Change every "Tap" in the material below to "Press" and leave everything else untouched. Give the full material back without the pictures.

[BEGIN DATASET CONTENT]

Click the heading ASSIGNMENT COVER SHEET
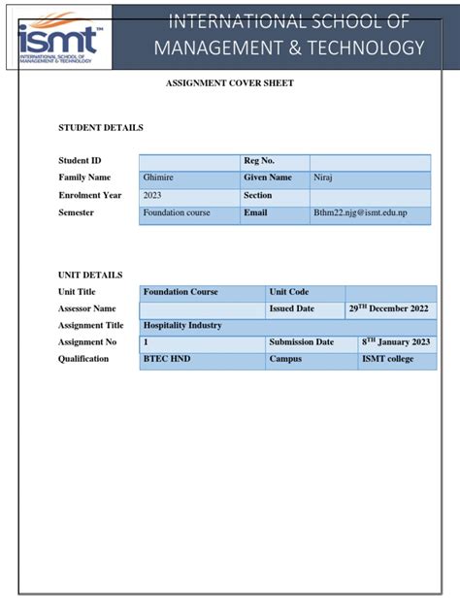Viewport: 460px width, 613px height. point(230,83)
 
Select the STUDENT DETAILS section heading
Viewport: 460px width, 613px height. point(101,128)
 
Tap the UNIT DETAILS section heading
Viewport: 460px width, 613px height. point(90,275)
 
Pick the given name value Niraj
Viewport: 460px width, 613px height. point(323,178)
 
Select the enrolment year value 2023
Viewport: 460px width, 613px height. point(152,196)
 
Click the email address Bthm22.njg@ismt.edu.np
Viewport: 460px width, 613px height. point(360,212)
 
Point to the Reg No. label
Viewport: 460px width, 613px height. point(259,161)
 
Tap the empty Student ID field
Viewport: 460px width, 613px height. point(189,161)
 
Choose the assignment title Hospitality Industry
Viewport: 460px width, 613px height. point(182,326)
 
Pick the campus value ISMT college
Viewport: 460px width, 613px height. point(387,359)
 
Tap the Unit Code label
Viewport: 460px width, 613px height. point(288,292)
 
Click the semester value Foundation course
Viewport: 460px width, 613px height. point(177,212)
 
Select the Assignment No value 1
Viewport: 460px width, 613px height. point(147,342)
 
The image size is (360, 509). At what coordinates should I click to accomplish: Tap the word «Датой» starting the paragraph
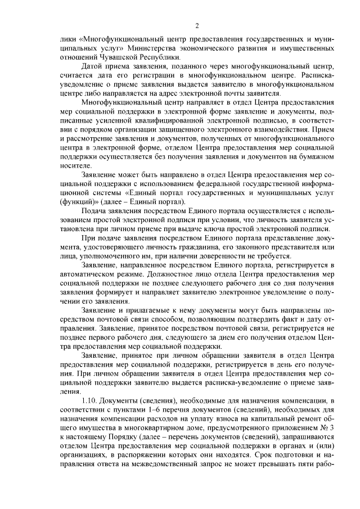[94, 66]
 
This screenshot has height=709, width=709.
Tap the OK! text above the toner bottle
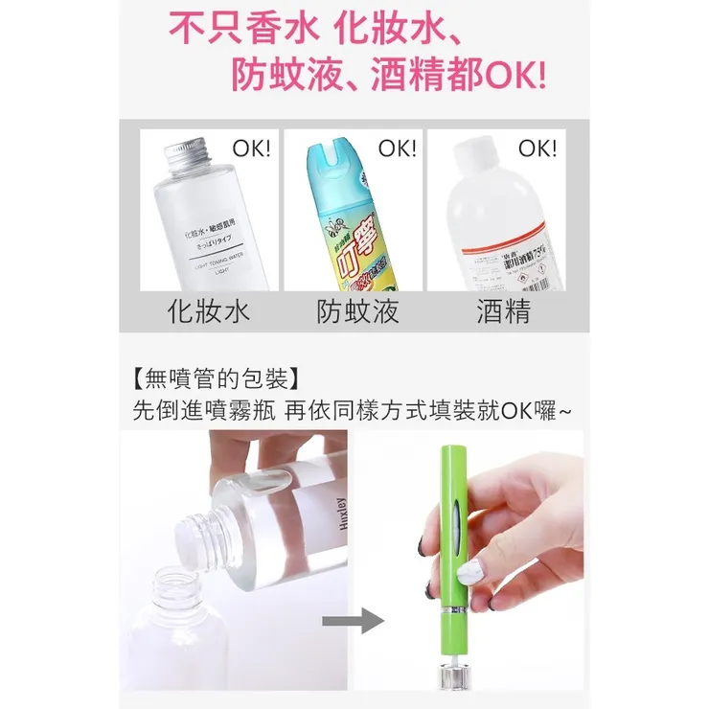click(252, 149)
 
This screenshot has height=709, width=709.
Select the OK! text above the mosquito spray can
click(398, 149)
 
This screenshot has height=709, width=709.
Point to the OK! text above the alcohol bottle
click(537, 149)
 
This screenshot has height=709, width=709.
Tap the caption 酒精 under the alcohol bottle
click(503, 311)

[END DATASET CONTENT]

» **RESPONSE TO THIS TASK**
Click the heading ASSIGNMENT COVER SHEET
Viewport: 460px width, 613px height. point(230,83)
 
Select the STUDENT DETAILS section heading
Viewport: 460px width, 613px height. point(101,128)
 
Press the UNIT DETAILS section heading
Viewport: 460px width, 613px height. point(90,275)
 
Pick the given name value Niraj
Viewport: 460px width, 613px height. point(323,178)
 
Select the enrolment year value 2023
Viewport: 460px width, 613px height. point(152,196)
 
Click the email address Bthm22.njg@ismt.edu.np
Viewport: 460px width, 613px height. point(360,212)
 
Point to the Reg No. label
Viewport: 460px width, 613px height. point(259,161)
 
Press the empty Student ID field
Viewport: 460px width, 613px height. point(189,161)
 
Choose the assignment title Hospitality Industry
Viewport: 460px width, 613px height. point(182,326)
 
Pick the campus value ISMT college
Viewport: 460px width, 613px height. point(387,359)
 
Press the Unit Code label
Viewport: 460px width, 613px height. point(288,292)
 
Click the semester value Foundation course
Viewport: 460px width, 613px height. point(177,212)
 
Select the Assignment No value 1
Viewport: 460px width, 613px height. point(147,342)
 
The image size is (360, 509). At what coordinates should I click to accomplish: Press the word «Датой» starting the paragraph
[94, 66]
 
This screenshot has height=709, width=709.
Press the OK! text above the toner bottle
click(252, 149)
 
This screenshot has height=709, width=709.
Select the OK! text above the mosquito spray can
click(398, 149)
 
This screenshot has height=709, width=709.
Point to the OK! text above the alcohol bottle
click(537, 149)
 
This screenshot has height=709, width=709.
Press the caption 酒精 under the alcohol bottle
click(503, 311)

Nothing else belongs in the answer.